500 rounds in: when reloading Creedmoor actually saves money (and when it doesn't)
**The math looks better than the reality.** You see the per-round cost on a reloading calculator—$0.65 vs. $1.10 for **Federal Gold Medal Match**—and think you'll break even around round 300. Then you actually load 500, and the picture gets messier.
Let me break down what I'm seeing in my own data and what I've watched in three seasons of PRS.
## Startup vs. ammo cost
**Your first 500 rounds of reloading aren't cheaper.** A decent single-stage press (**RCBS Rock Chucker** or **Hornady Lock-N-Load**, $90–$150), dies (**Redding Type S or Forster**, $60–$90), calipers and scale ($80–$120), and components for one batch put you at $400–$500 before you load a single round. **Federal GMM** costs about $550 for 500 rounds ($1.10/rd) and arrives tested.

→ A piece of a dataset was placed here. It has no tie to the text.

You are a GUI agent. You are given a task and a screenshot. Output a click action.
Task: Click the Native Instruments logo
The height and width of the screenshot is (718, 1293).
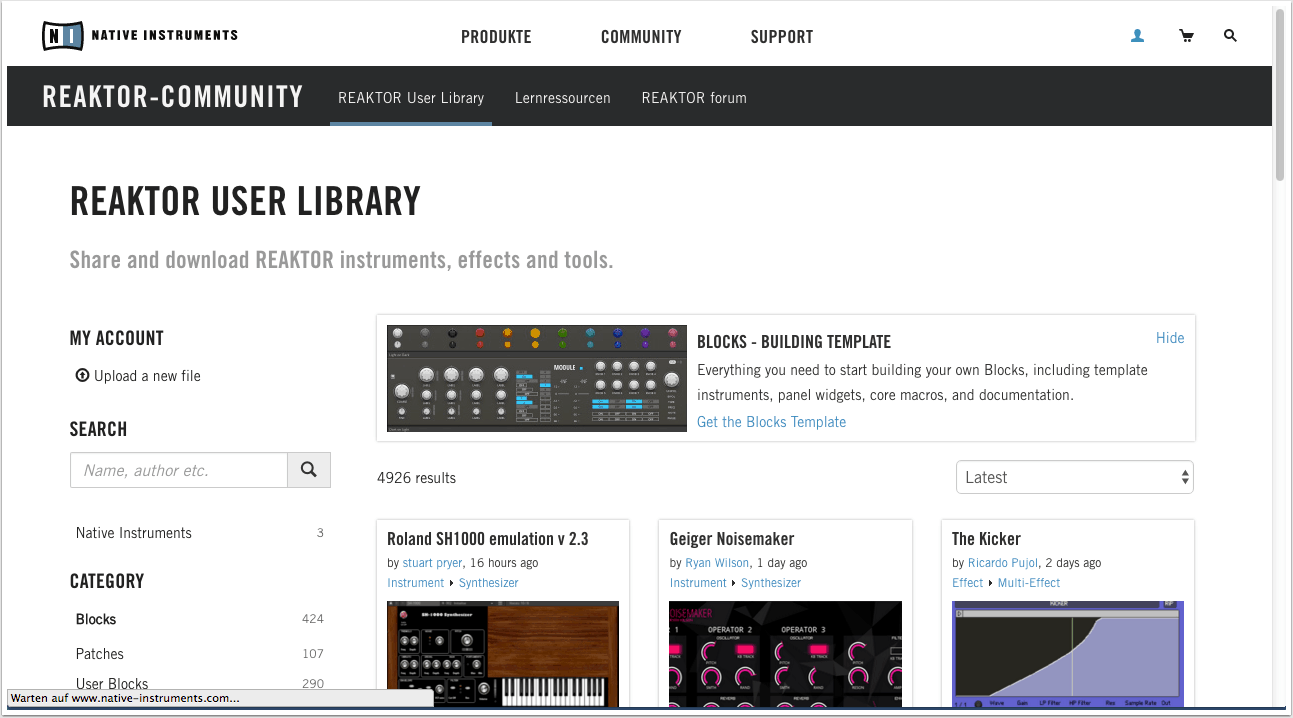(140, 36)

Break-even is real—around round 800–1000—but that's assuming you:
1. Don't buy extra tooling you think you need 2. Don't scrap batches that don't group 3. Don't replace consumables (primers, bullets) mid-session
## Consistency: where it matters
**Federal Gold Medal Match is *manufactured* consistency.** Lot variation is tight. SD/ES numbers are published. You shoot it, it groups, you move on. I've loaded 6.5 Creedmoor for two seasons and my best hand-loads hit the same standard deviation around round 400, after I stopped experimenting with charge weights and committed to one powder lot.
**Reloading buys you precision *if* you do it disciplined.** That means:
- One powder lot per 500-round block (not shopping for deals mid-project) - Neck-turned brass (adds $0.15–$0.20/round, adds 50 rounds to your learning curve) - Chronograph verification (non-negotiable; $100–$130 one-time)
If you're loading without a chrono or swapping components to stretch supplies, you're slower than factory.
## The honest split
**For your first match season: shoot Federal GMM.** The variable at the line is you, not the ammunition. A $550 box teaches you what precision actually costs and whether you'll shoot enough to justify reloading infrastructure.
**After 500+ match rounds:** reloading Creedmoor makes sense if—
- You're at 2–3 matches per season (ammo cost becomes noticeable) - You've validated a load at 1000+ yards - You have space and discipline to keep batches separated
At that point, reload cost drops to $0.65–$0.75 and you own repeatable data.
## What I actually do
I shoot **Federal GMM for cold-bore practice and load testing.** I reload for match strings where I know the barrel is warm and my load is validated. Cost per match round ends up around $0.85 when you factor in the tooling sunk, and I sleep better knowing consistency.
Don't buy a reloader to save money on your first 500. Buy one because you want to chase 0.2-MOA ES and you're willing to spend 3 hours at the bench to get it. The savings are real—they just don't happen until year two.